As stated earlier, polymorphism rs4918758 has been reported as a significant marker for heart diseases, especially among Europeans and Russians.7,13,17 However, it is unclear what role it plays in ischemic stroke vulnerability. Additionally, little is known about this genetic variant in Asia, particularly Taiwan. These limitations aside, our findings represent a significant step in identifying the mechanistic basis for ischemic stroke and genotype associations.

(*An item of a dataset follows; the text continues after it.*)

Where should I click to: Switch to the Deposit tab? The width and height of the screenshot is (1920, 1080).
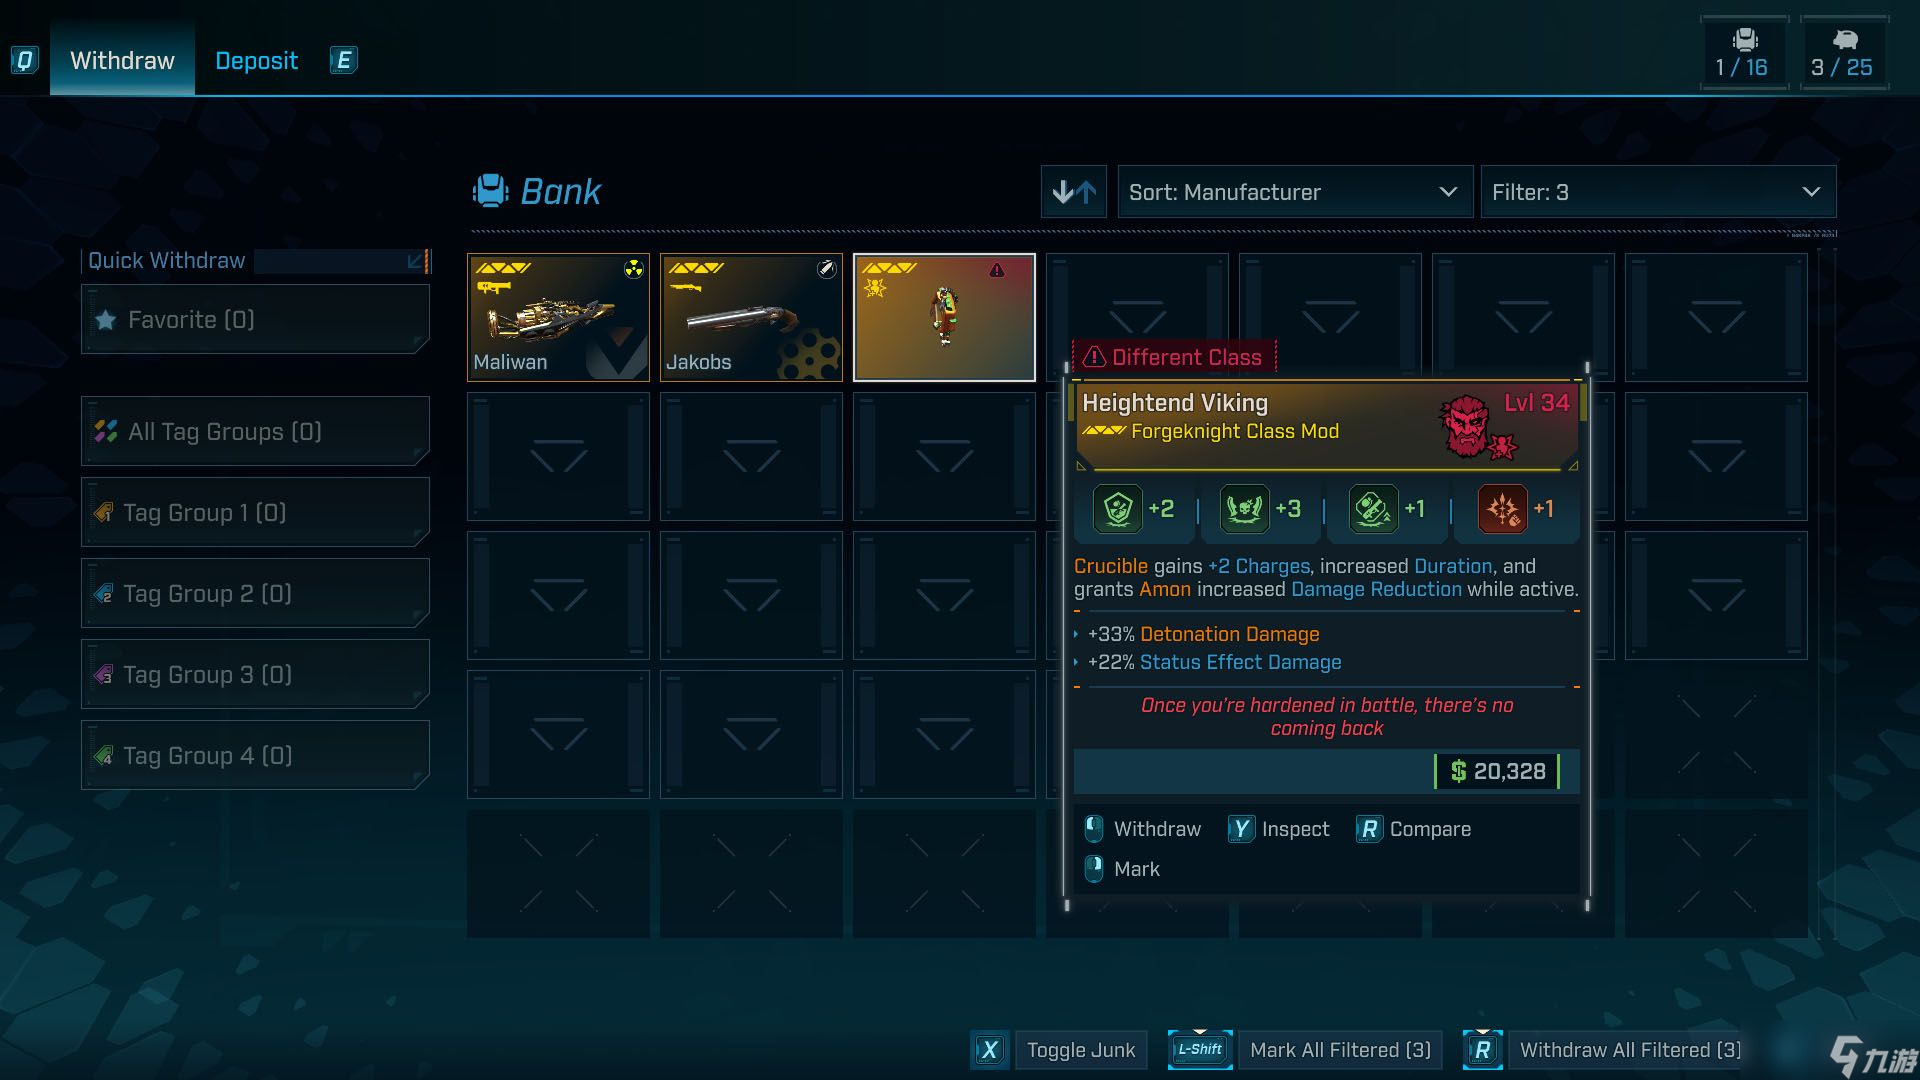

As in prior studies,16,18–20 our general model also revealed that atrial fibrillation, diabetes, hyperlipidemia, and hypertension were stronger risk factors for ischemic stroke. Our genotype stratified analysis did not affect these factors, as they remained significantly associated with ischemic stroke risk except for atrial fibrillation and TC/CC genotype combined. Hald et al found that atrial fibrillation is a cause-specific risk factor for ischemic stroke.18 In addition, they observed that women with atrial fibrillation had a higher overall stroke risk than men. In this study, however, we found that men rather than women with atrial fibrillation were more likely to suffer from ischemic strokes. Smoking is a preventable risk factor for stroke.21–23 In this study, we did not find an association between ischemic stroke and smoking. The results of our analysis based on genotypes of rs4918758, however, revealed that smoking individuals with the TT genotype were more likely to suffer an ischemic stroke. In contrast, those with TC/CC appeared to be at lower risk. Older age was a risk factor for ischemic stroke no matter the sex or genotype.

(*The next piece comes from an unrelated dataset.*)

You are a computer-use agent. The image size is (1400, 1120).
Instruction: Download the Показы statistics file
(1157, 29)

Moreover, we found that ischemic stroke risk was higher among warfarin users even though the ORs were not significant after stratification by sex and genotype. In their study, Tung et al reported higher rates of ischemic stroke in the first 30 days following warfarin initiation.24

Despite these findings, we discuss our study limitations. First, we might have underestimated cases with ischemic stroke considering that TWB did not enroll participants with a severe type of ischemic stroke. Next, rs4918758 has not been specifically linked to ischemic stroke. Historically, this variant has been associated with CHD, which is a potential marker for ischemic stroke. Our findings, however, are preliminary, so functional studies would help to shed more light on them, including the possible mechanisms involved.

Conclusions

In conclusion, our findings indicate that ischemic stroke risk in Taiwanese male and female adults may be explained by rs4918758 of the CYP2C9. Nonetheless, future genome-wide association studies would be required to provide more solid evidence.